With the arrival of spring and summer, many people find themselves struggling with seasonal allergies. Do you really know what to look for when it comes to allergies? 

The Difference Between Allergies and a Cold

Allergy symptoms and cold symptoms are often very similar. However, there are key differences:



  • Watery and itchy eyes are often symptoms of allergies, not of colds.
  • Clear discharge is usually an allergy symptom. Green discharge, on the other hand, usually indicates a cold or infection.
  • Fever is always a symptom of infection, not of allergies.
  • Itching, including nose, ears and mouth, is usually an allergy symptom, not a cold symptom.

What is Pollen Season?

Pollen season is typically referred to as the point in the year when pollen is highest. Across the United States, January is generally pretty mild for pollen allergy sufferers. As February begins, tree pollen starts to increase. April, May and June see high levels of tree and flower pollen, while July is known for higher levels of weed pollen. October, November and December, on the other hand, often have lower levels of all types of pollen, leading to relief for allergy sufferers–especially those in the northern U.S. 

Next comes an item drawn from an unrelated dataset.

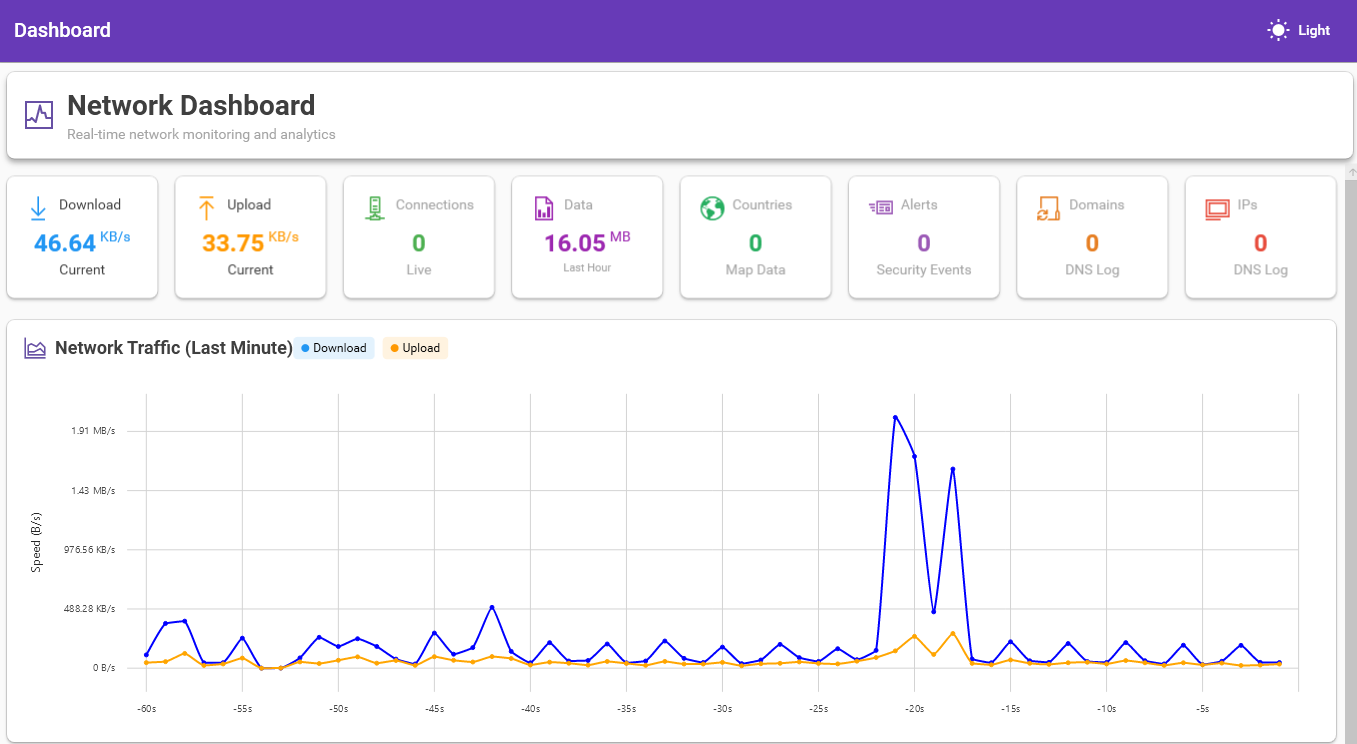Click the highest download peak point

click(x=895, y=417)
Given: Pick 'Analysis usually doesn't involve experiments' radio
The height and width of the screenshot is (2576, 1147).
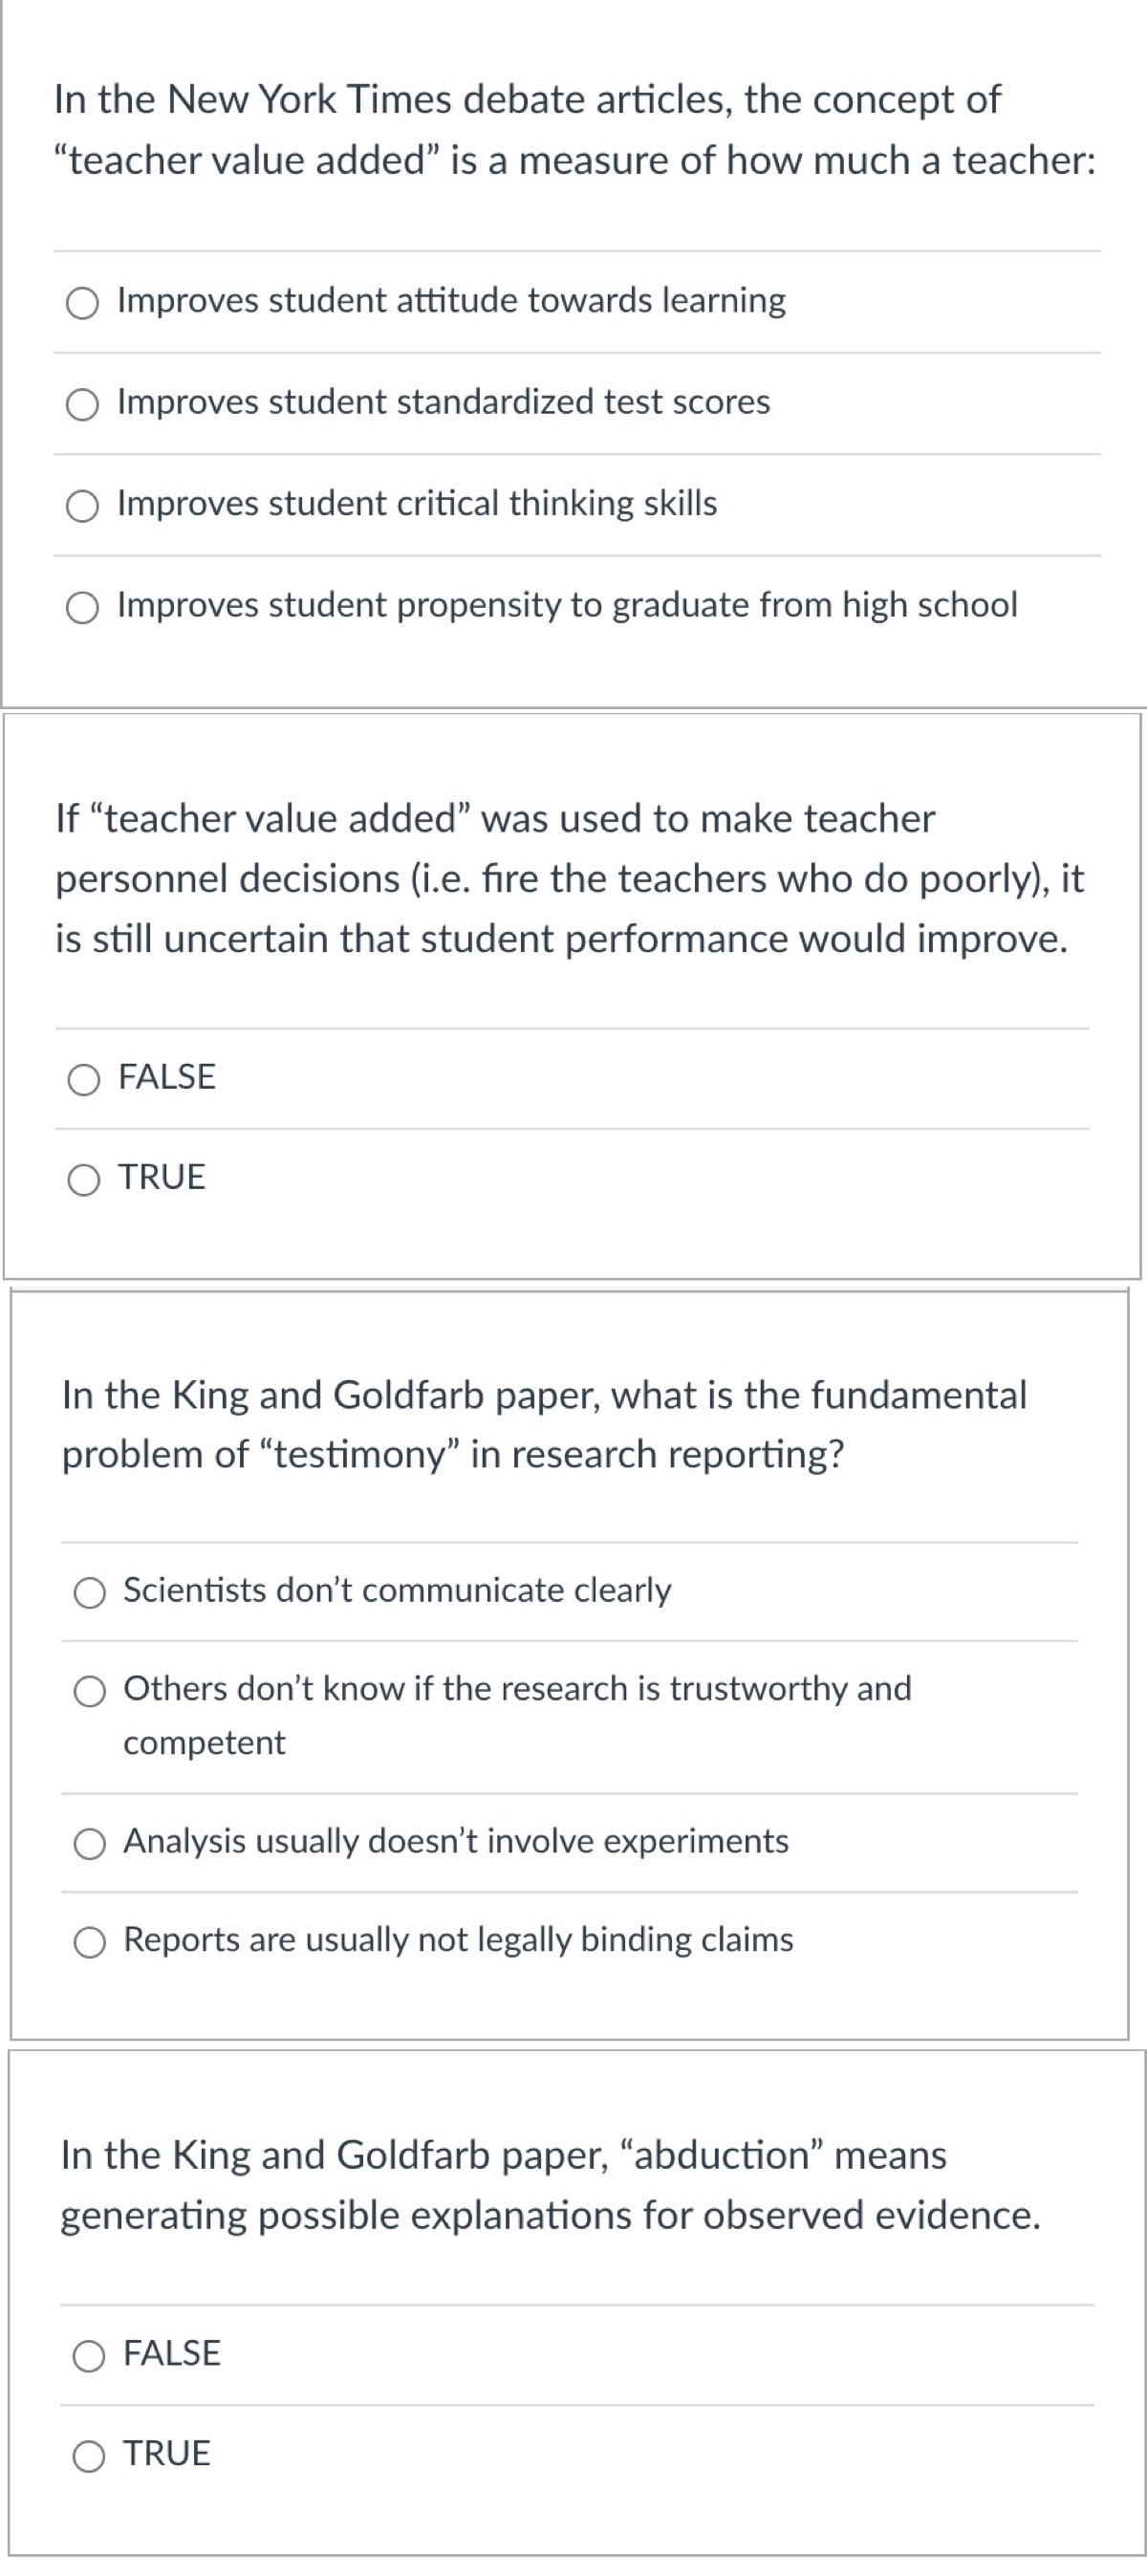Looking at the screenshot, I should click(x=90, y=1844).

How Can You Alleviate Allergy Symptoms at Home?

Allergy symptoms can be incredibly problematic for their sufferers. Fortunately, there are some steps you can take to alleviate allergy symptoms at home:

  • It’s always best practice to see your doctor to discuss your symptoms and determine the best remedy for you.
  • Look for an over the counter allergy relief medication. Ideally, you want one that does not cause drowsiness.
  • Close the windows. This simple step will help keep pollen out of the house.
  • Take off your shoes at the door to prevent the spread of pollen inside.
  • Consider allergy shots. With allergy testing, you can identify your specific allergies. In some cases not only can you take steps to avoid them, you can decrease your symptoms with allergy shots.
  • Install allergen-reducing filters on your furnace to help reduce allergies.
  • Eat healthy. In some sufferers healthy eating, including plenty of fresh fruits and vegetables, helps reduce allergy symptoms. 

Most states across the country are already experiencing high levels of allergens–and with temperatures rising across the United States, pollen season is lasting longer and becoming worse than ever. Wherever you’re located, however, taking the right steps can help reduce your pollen exposure and make it easier for you to survive allergy season without coughing, sneezing and dealing with those uncomfortable red, watery eyes.